— PROBLEM REQUIREMENTS —
Lift every line from the entries that includes the word "screenshot".

— DATA PROVIDED —
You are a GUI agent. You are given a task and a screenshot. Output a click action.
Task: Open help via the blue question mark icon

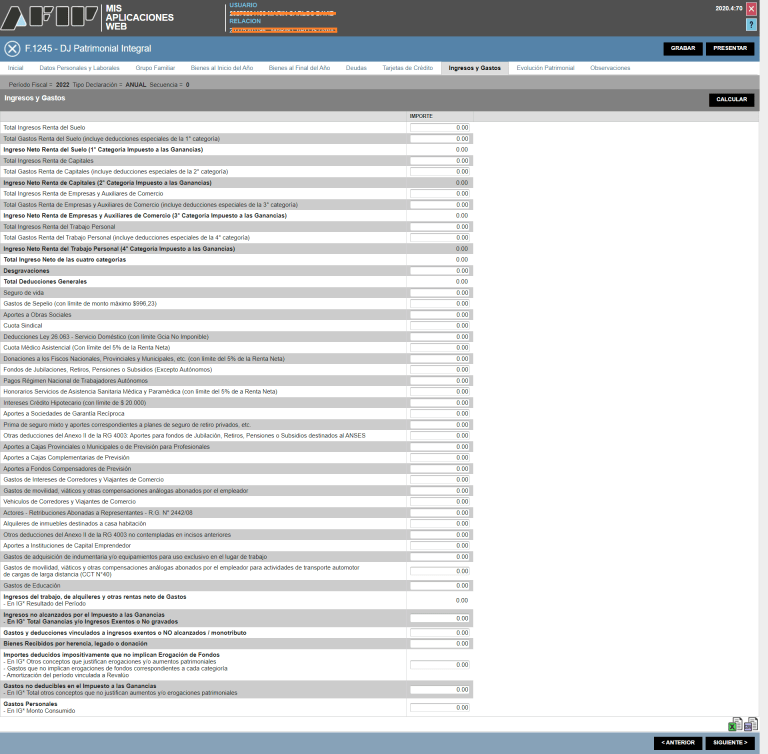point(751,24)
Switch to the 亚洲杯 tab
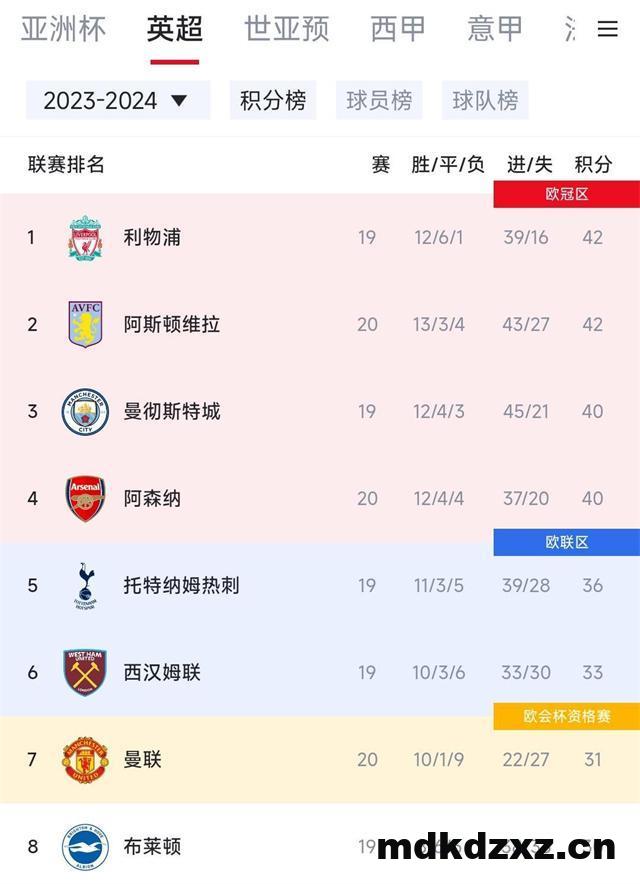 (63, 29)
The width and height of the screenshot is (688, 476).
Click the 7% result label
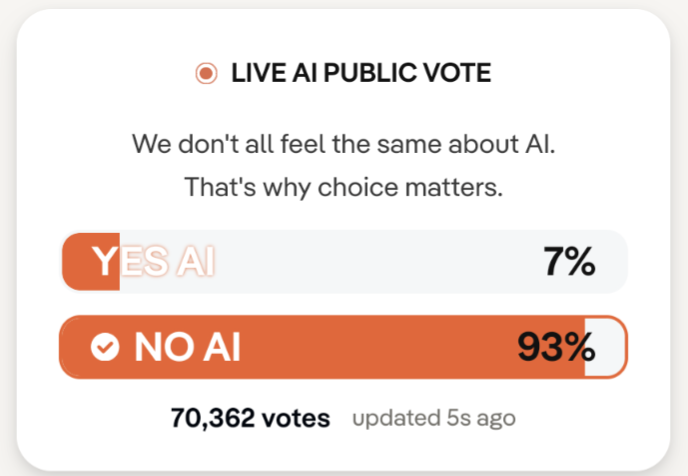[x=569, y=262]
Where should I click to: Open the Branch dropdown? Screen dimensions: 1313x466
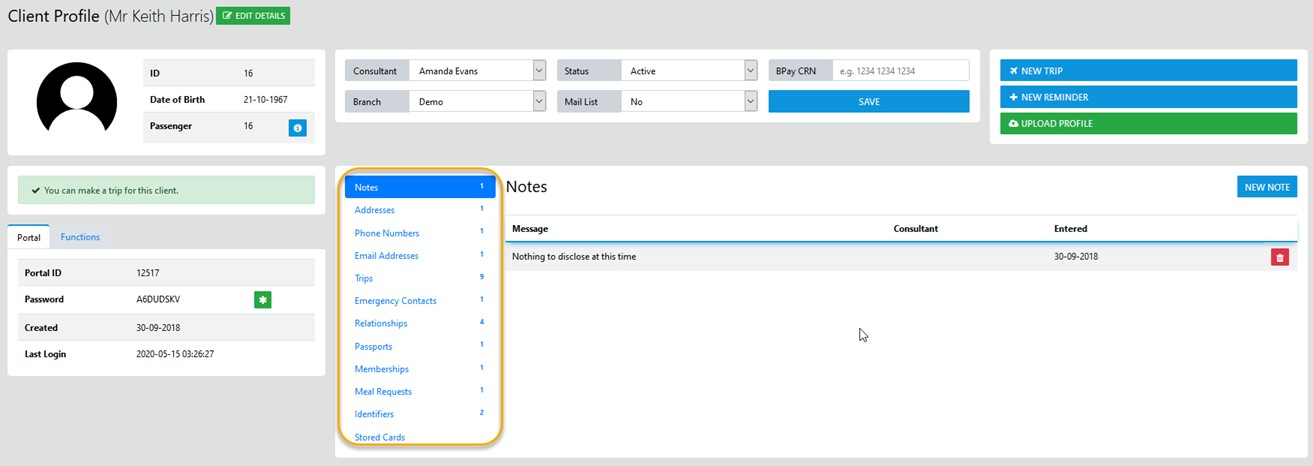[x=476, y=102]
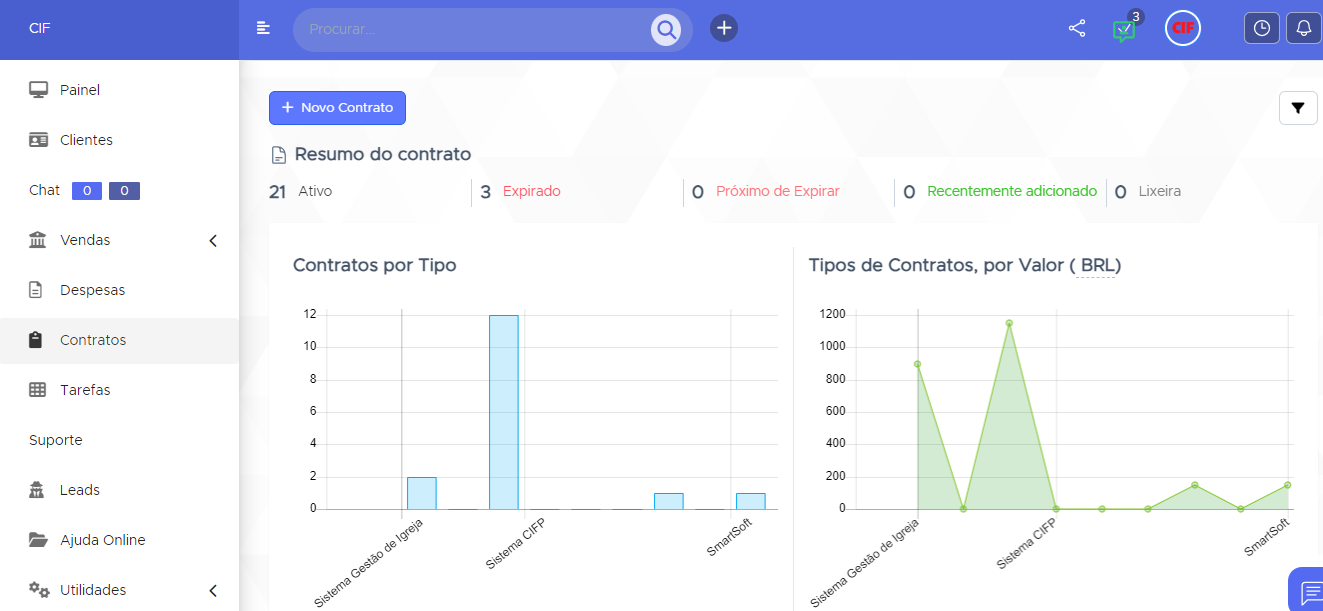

— RESPONSE AREA —
You are a GUI agent. You are given a task and a screenshot. Output a click action.
The width and height of the screenshot is (688, 476).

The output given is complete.